===== MATERIAL SHOWN

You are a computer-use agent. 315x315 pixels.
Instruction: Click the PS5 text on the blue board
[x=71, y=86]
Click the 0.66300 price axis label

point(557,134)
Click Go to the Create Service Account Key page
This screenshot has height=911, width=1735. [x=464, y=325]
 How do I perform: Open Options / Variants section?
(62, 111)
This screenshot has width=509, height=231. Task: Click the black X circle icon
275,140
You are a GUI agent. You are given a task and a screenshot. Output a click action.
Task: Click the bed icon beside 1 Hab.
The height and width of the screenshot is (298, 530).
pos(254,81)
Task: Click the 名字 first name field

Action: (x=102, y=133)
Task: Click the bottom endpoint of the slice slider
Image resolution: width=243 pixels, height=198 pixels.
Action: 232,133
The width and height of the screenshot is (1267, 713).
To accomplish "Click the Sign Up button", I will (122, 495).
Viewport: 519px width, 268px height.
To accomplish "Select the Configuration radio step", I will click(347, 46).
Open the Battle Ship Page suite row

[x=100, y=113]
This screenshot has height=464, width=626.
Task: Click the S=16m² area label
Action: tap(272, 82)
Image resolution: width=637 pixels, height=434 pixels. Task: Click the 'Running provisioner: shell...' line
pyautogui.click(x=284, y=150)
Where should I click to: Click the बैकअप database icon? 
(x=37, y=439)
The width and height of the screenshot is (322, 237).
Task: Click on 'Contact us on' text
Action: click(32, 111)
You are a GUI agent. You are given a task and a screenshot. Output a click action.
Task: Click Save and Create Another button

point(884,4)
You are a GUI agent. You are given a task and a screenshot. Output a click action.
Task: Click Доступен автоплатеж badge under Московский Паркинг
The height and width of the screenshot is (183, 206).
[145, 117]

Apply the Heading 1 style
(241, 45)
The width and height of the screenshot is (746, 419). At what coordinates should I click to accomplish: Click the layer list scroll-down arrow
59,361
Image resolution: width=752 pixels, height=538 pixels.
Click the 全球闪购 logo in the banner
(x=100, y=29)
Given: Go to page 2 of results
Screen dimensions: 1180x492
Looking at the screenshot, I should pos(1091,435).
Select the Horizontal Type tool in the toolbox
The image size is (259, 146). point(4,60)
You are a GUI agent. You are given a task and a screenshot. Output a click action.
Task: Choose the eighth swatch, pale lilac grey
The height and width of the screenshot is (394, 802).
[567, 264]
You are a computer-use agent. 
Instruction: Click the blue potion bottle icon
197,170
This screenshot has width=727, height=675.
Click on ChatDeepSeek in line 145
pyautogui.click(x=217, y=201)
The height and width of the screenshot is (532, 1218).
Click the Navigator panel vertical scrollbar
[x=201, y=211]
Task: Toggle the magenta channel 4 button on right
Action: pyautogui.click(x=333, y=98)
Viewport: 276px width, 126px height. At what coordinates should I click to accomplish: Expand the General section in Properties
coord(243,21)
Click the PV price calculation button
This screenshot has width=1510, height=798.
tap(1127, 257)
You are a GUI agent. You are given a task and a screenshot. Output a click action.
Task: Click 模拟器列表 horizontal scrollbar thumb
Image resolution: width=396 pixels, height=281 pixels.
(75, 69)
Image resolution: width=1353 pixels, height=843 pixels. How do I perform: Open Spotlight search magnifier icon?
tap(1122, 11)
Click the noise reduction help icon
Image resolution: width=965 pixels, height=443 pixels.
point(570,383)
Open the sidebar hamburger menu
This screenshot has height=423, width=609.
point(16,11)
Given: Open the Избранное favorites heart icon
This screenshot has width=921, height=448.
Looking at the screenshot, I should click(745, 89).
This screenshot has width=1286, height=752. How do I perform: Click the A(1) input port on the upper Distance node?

==========

Recast every line of the material above as a Markdown table, with a column named No. for the row number and a column named Text for the line. Leave out blank lines.

| No. | Text |
|---|---|
| 1 | You are a computer-use agent. 315x315 pixels. |
| 2 | Instruction: Click the PS5 text on the blue board |
| 3 | [x=71, y=86] |
| 4 | Click the 0.66300 price axis label |
| 5 | point(557,134) |
| 6 | Click Go to the Create Service Account Key page |
| 7 | This screenshot has height=911, width=1735. [x=464, y=325] |
| 8 |  How do I perform: Open Options / Variants section? |
| 9 | (62, 111) |
| 10 | This screenshot has width=509, height=231. Task: Click the black X circle icon |
| 11 | 275,140 |
| 12 | You are a GUI agent. You are given a task and a screenshot. Output a click action. |
| 13 | Task: Click the bed icon beside 1 Hab. |
| 14 | The height and width of the screenshot is (298, 530). |
| 15 | pos(254,81) |
| 16 | Task: Click the 名字 first name field |
| 17 | Action: (x=102, y=133) |
| 18 | Task: Click the bottom endpoint of the slice slider |
| 19 | Image resolution: width=243 pixels, height=198 pixels. |
| 20 | Action: 232,133 |
| 21 | The width and height of the screenshot is (1267, 713). |
| 22 | To accomplish "Click the Sign Up button", I will (122, 495). |
| 23 | Viewport: 519px width, 268px height. |
| 24 | To accomplish "Select the Configuration radio step", I will click(347, 46). |
| 25 | Open the Battle Ship Page suite row |
| 26 | [x=100, y=113] |
| 27 | This screenshot has height=464, width=626. |
| 28 | Task: Click the S=16m² area label |
| 29 | Action: tap(272, 82) |
| 30 | Image resolution: width=637 pixels, height=434 pixels. Task: Click the 'Running provisioner: shell...' line |
| 31 | pyautogui.click(x=284, y=150) |
| 32 | Where should I click to: Click the बैकअप database icon?  |
| 33 | (x=37, y=439) |
| 34 | The width and height of the screenshot is (322, 237). |
| 35 | Task: Click on 'Contact us on' text |
| 36 | Action: click(32, 111) |
| 37 | You are a GUI agent. You are given a task and a screenshot. Output a click action. |
| 38 | Task: Click Save and Create Another button |
| 39 | point(884,4) |
| 40 | You are a GUI agent. You are given a task and a screenshot. Output a click action. |
| 41 | Task: Click Доступен автоплатеж badge under Московский Паркинг |
| 42 | The height and width of the screenshot is (183, 206). |
| 43 | [145, 117] |
| 44 | Apply the Heading 1 style |
| 45 | (241, 45) |
| 46 | The width and height of the screenshot is (746, 419). At what coordinates should I click to accomplish: Click the layer list scroll-down arrow |
| 47 | 59,361 |
| 48 | Image resolution: width=752 pixels, height=538 pixels. |
| 49 | Click the 全球闪购 logo in the banner |
| 50 | (x=100, y=29) |
| 51 | Given: Go to page 2 of results |
| 52 | Screen dimensions: 1180x492 |
| 53 | Looking at the screenshot, I should pos(1091,435). |
| 54 | Select the Horizontal Type tool in the toolbox |
| 55 | The image size is (259, 146). point(4,60) |
| 56 | You are a GUI agent. You are given a task and a screenshot. Output a click action. |
| 57 | Task: Choose the eighth swatch, pale lilac grey |
| 58 | The height and width of the screenshot is (394, 802). |
| 59 | [567, 264] |
| 60 | You are a computer-use agent.  |
| 61 | Instruction: Click the blue potion bottle icon |
| 62 | 197,170 |
| 63 | This screenshot has width=727, height=675. |
| 64 | Click on ChatDeepSeek in line 145 |
| 65 | pyautogui.click(x=217, y=201) |
| 66 | The height and width of the screenshot is (532, 1218). |
| 67 | Click the Navigator panel vertical scrollbar |
| 68 | [x=201, y=211] |
| 69 | Task: Toggle the magenta channel 4 button on right |
| 70 | Action: pyautogui.click(x=333, y=98) |
| 71 | Viewport: 276px width, 126px height. At what coordinates should I click to accomplish: Expand the General section in Properties |
| 72 | coord(243,21) |
| 73 | Click the PV price calculation button |
| 74 | This screenshot has width=1510, height=798. |
| 75 | tap(1127, 257) |
| 76 | You are a GUI agent. You are given a task and a screenshot. Output a click action. |
| 77 | Task: Click 模拟器列表 horizontal scrollbar thumb |
| 78 | Image resolution: width=396 pixels, height=281 pixels. |
| 79 | (75, 69) |
| 80 | Image resolution: width=1353 pixels, height=843 pixels. How do I perform: Open Spotlight search magnifier icon? |
| 81 | tap(1122, 11) |
| 82 | Click the noise reduction help icon |
| 83 | Image resolution: width=965 pixels, height=443 pixels. |
| 84 | point(570,383) |
| 85 | Open the sidebar hamburger menu |
| 86 | This screenshot has height=423, width=609. |
| 87 | point(16,11) |
| 88 | Given: Open the Избранное favorites heart icon |
| 89 | This screenshot has width=921, height=448. |
| 90 | Looking at the screenshot, I should click(745, 89). |
| 91 | This screenshot has width=1286, height=752. How do I perform: Click the A(1) input port on the upper Distance node? |